Harvard University, Class Day, 2002

I was all set to give a speech today entitled, "American Jihad." But after receiving several complaints, I've decided instead to give a less controversial speech entitled: "The Case for Profiling Young Arab Men."

Before I go any further, I would like to thank the university and President Summers for conferring upon me an honorary degree, an honorary doctorate, in Afro-American Studies. And especially for offering me a chair as a professor in that department -- an offer I hereby most heartily accept.

I don't know much about Afro-American Studies. But I can assure you that I can use the summer to get myself up to speed.

But seriously, it is an honor to speak here today to you, the graduating Class of 2002, and to congratulate all of you -- for getting into Harvard in the first place. Because let's face it, once you get in here, as long as you don't kill someone or embezzle one hundred thousand dollars from your student organization, you're going to graduate.

And to those of you who are graduating with honors: congratulations on doing some of the reading and on going to many of your classes, and getting notes from friends on the classes you didn't go to, and on handing in most of your papers on time. Way to go! Good work!

To those of you who did not graduate with honors, "Wow! Whoa!" But then again, congratulations on your hockey season.

As Jeremy [Bronson, who gave the Ivy Oration "Macroeconomic Theory in a Globally Integrated Economy"] said, most of you will be going out into the real world of law school, med school, or investment banking, and you will meet graduates from other colleges who had slightly better educations. Schools like Amherst, Haverford, Wesleyan, Ohio Wesleyan, and pretty much all the other Wesleyans.

But you will all have your Harvard degree. And you should never let others forget it!

There are ways to let people know you went to Harvard without just blurting out "I went to Harvard." First and foremost, remember -- you didn't go to school in Boston, you went to school in Cambridge.

But if you really want to perfect the technique of slipping Harvard into a conversation, just consult your parents -- they've been working on this from the moment you got your acceptance letter. My daughter is a junior here. Let me show you how I do it.

"Oh yeah, my daughter is twenty-one. She's a junior in college." (Please ask, please ask, please ask, please ask.) "Well, you know, it's great, because, you know, like, she's only really an hour from New York. And you know, we can take the shuttle up to visit her. We took the shuttle, actually, last week to Cambridge."

So, I went here. Class of '73. Graduated cum laude. In general studies. Harvard was in many ways a different place in those days. It was much whiter, much more male, and much more preppy. I remember the first person I met when I arrived. I had flown in from Minneapolis, taken a taxi directly to the Yard, and -- lugging a duffel bag and an electric typewriter -- found my freshman hall, Mower. And in the entryway was a guy wearing khakis and a polo shirt. He extended his hand in a very friendly manner -- and this is an absolutely true story -- and he said, "William Sutherland Strong. I'm from northern New Jersey, but my family moved from Massachusetts."

"When?" I asked.

"In the late eighteenth century."

Bill Strong and I became very good friends.

* Tasks to carry out
1. Using the Class Day speech, answer the following:
(a) In what field did the speaker receive an honorary doctorate?
(b) In what class year and field of study did the speaker graduate from Harvard?
(c) From which city had the speaker flown in on arriving at Harvard?
2. Repeat the part of the Class Day speech between "And to those" and "others forget it!", inclusive.

* Given information
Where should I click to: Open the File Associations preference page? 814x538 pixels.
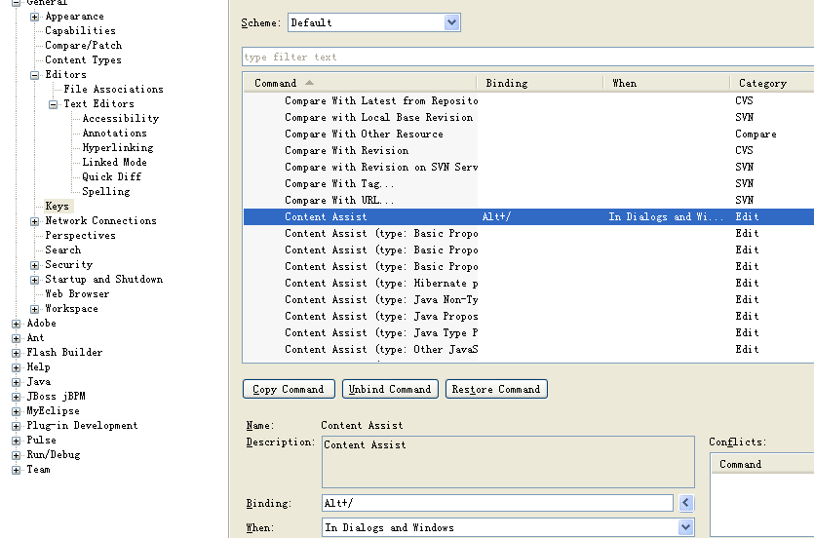point(113,90)
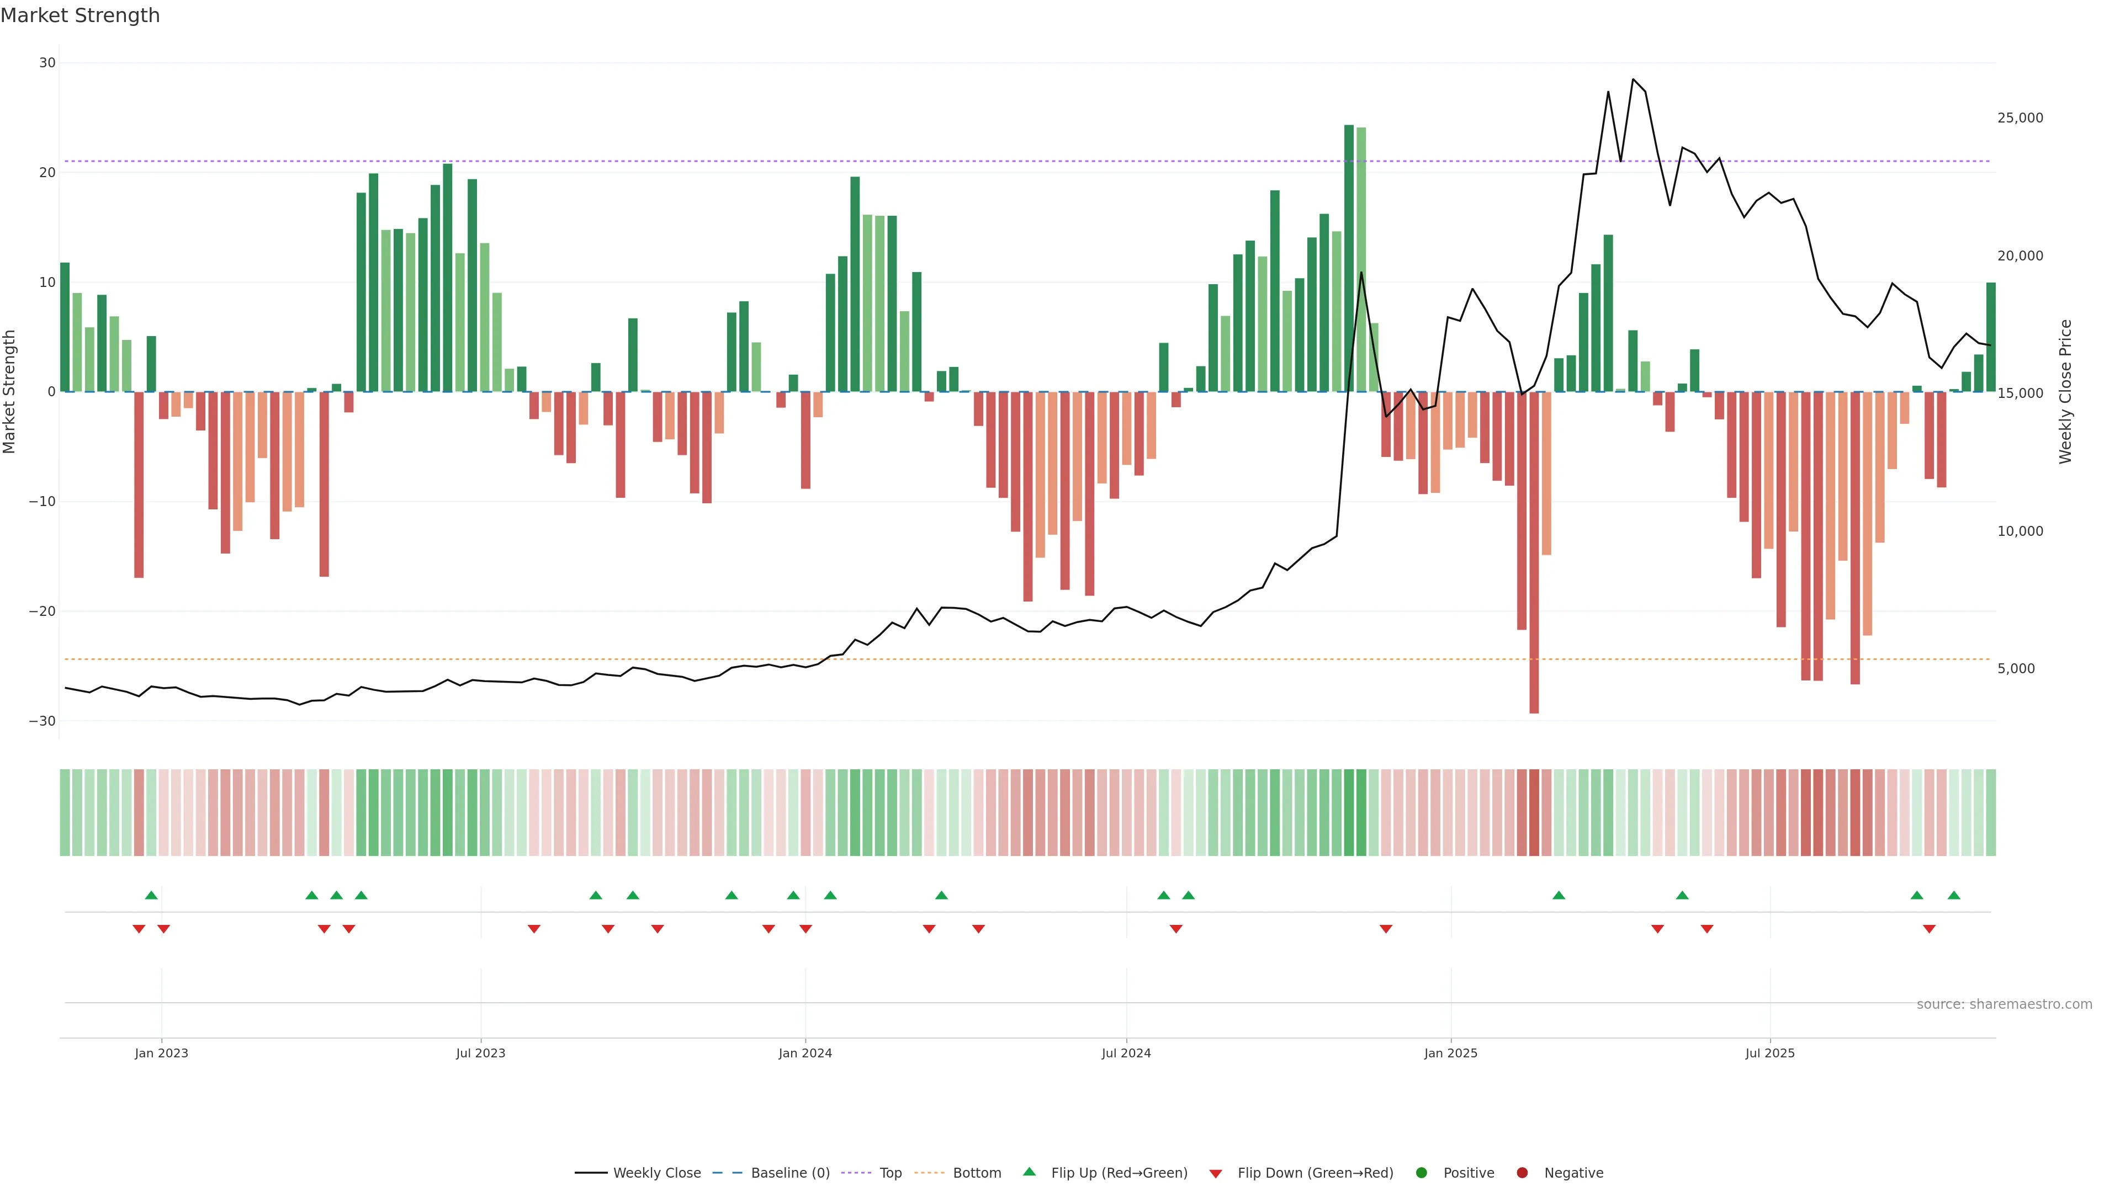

* Results for each task
1.
(a) Afro-American Studies
(b) The class of '73, in general studies
(c) Minneapolis

2.
And to those of you who are graduating with honors: congratulations on doing some of the reading and on going to many of your classes, and getting notes from friends on the classes you didn't go to, and on handing in most of your papers on time. Way to go! Good work!

To those of you who did not graduate with honors, "Wow! Whoa!" But then again, congratulations on your hockey season.

As Jeremy [Bronson, who gave the Ivy Oration "Macroeconomic Theory in a Globally Integrated Economy"] said, most of you will be going out into the real world of law school, med school, or investment banking, and you will meet graduates from other colleges who had slightly better educations. Schools like Amherst, Haverford, Wesleyan, Ohio Wesleyan, and pretty much all the other Wesleyans.

But you will all have your Harvard degree. And you should never let others forget it!